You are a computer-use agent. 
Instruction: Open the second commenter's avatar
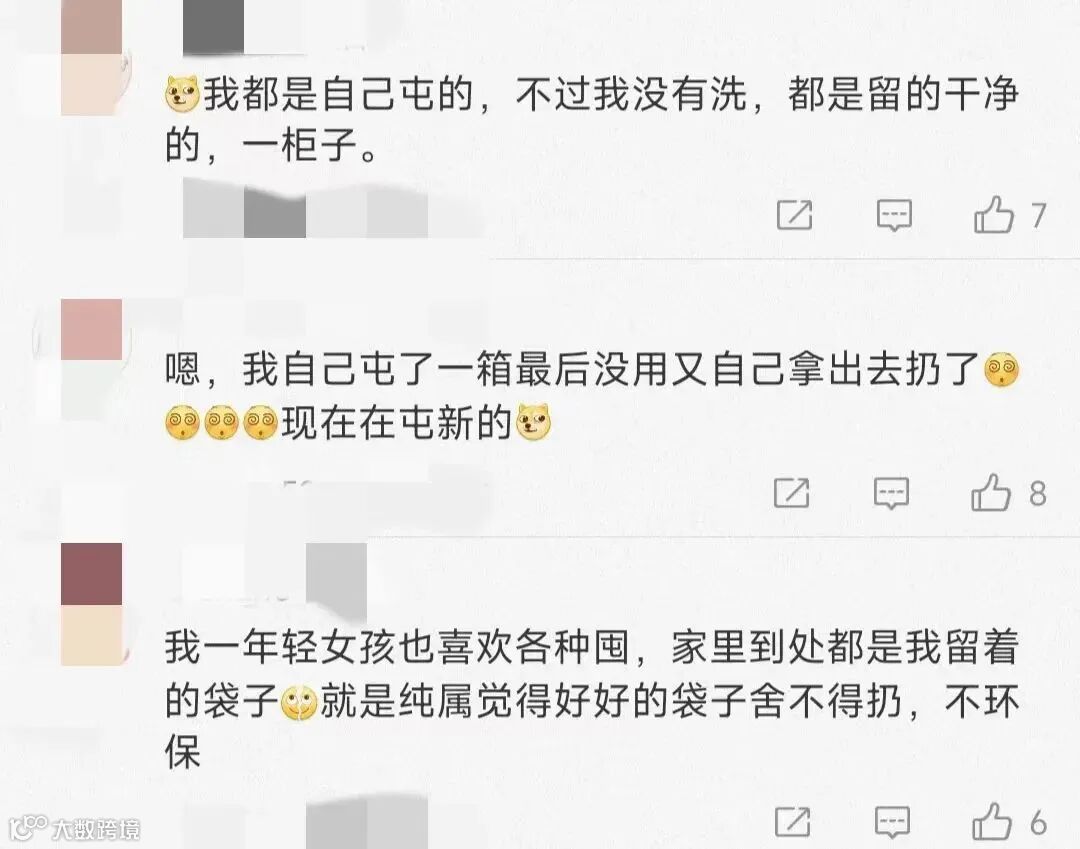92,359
====================
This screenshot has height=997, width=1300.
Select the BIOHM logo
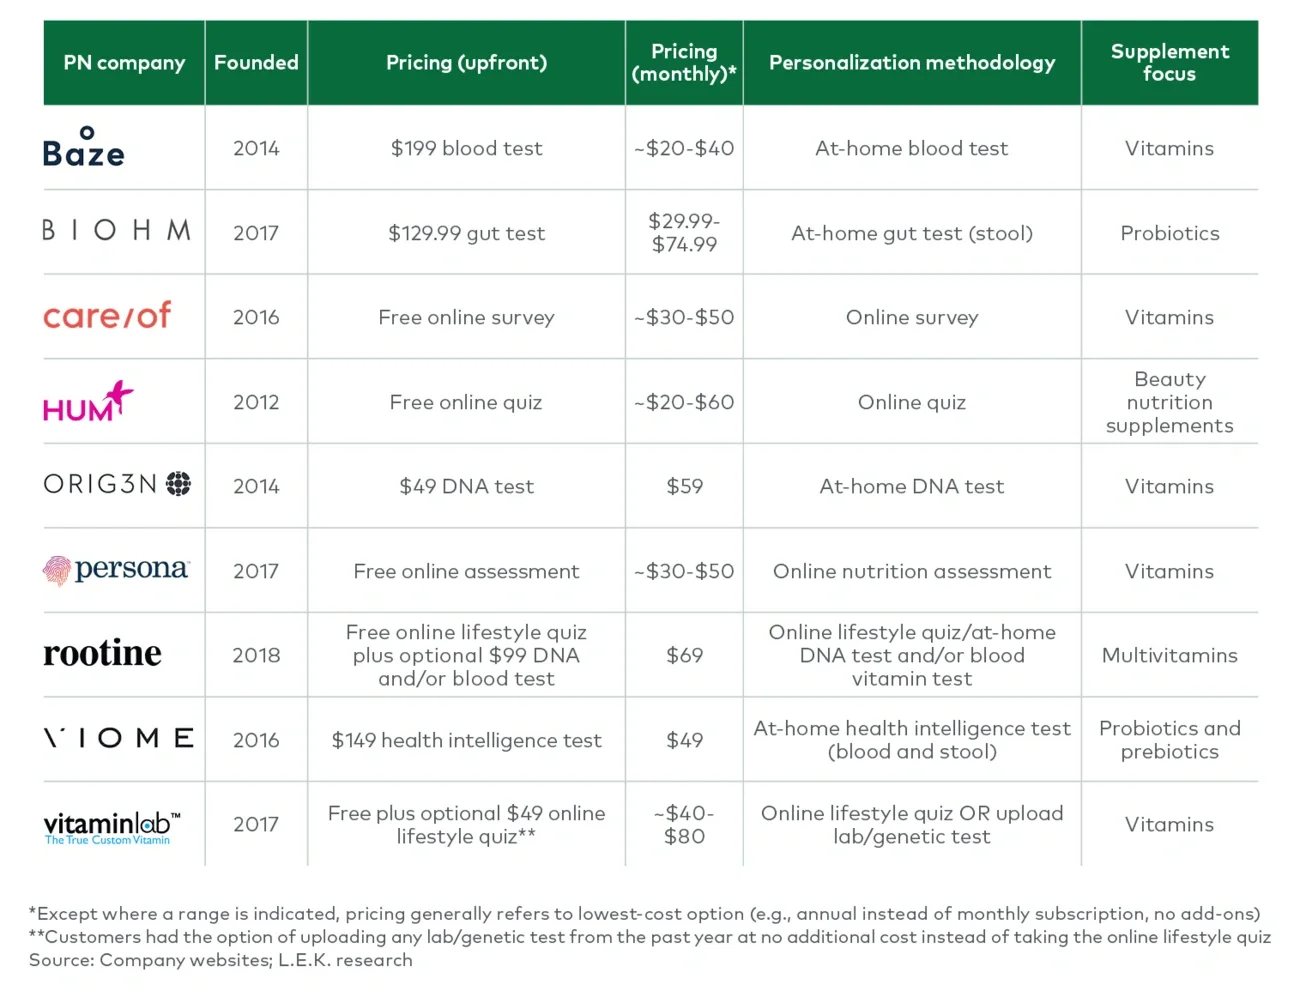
====================
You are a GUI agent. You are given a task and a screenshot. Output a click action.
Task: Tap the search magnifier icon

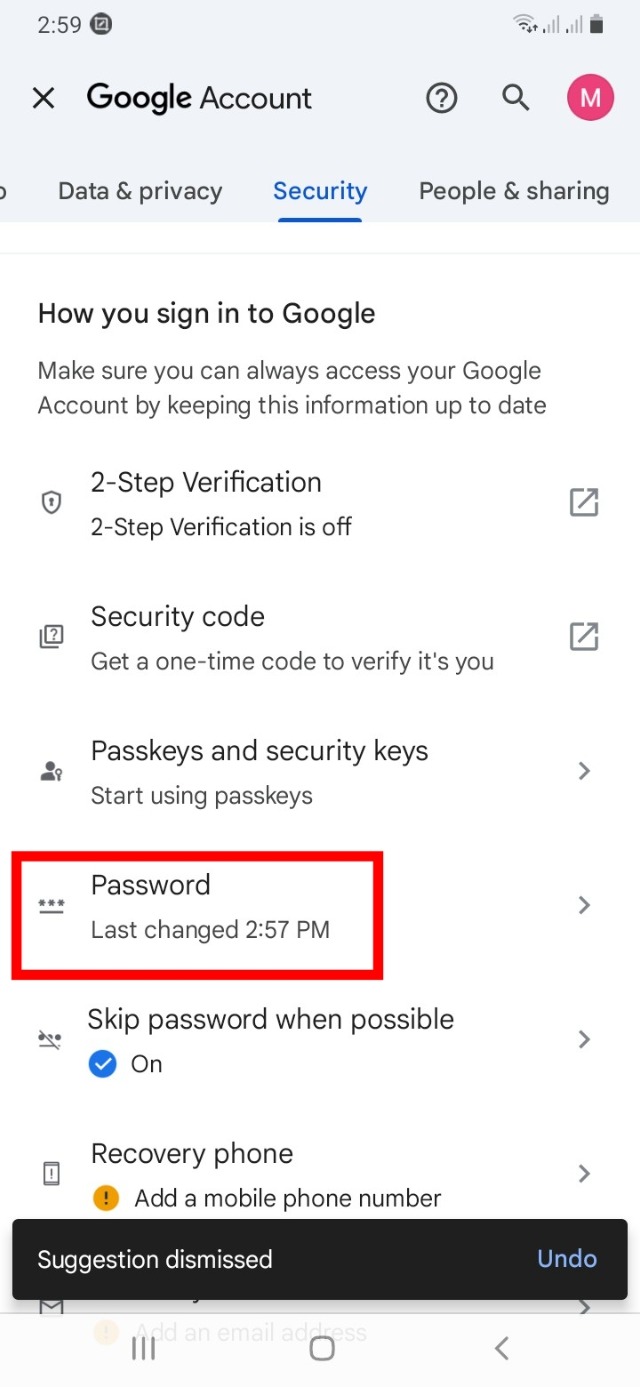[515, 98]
====================
Could you return all lines from the records that include the word "agent"?

You are a computer-use agent. 
You are a GUI agent. You are given a task and a screenshot. Output a click action.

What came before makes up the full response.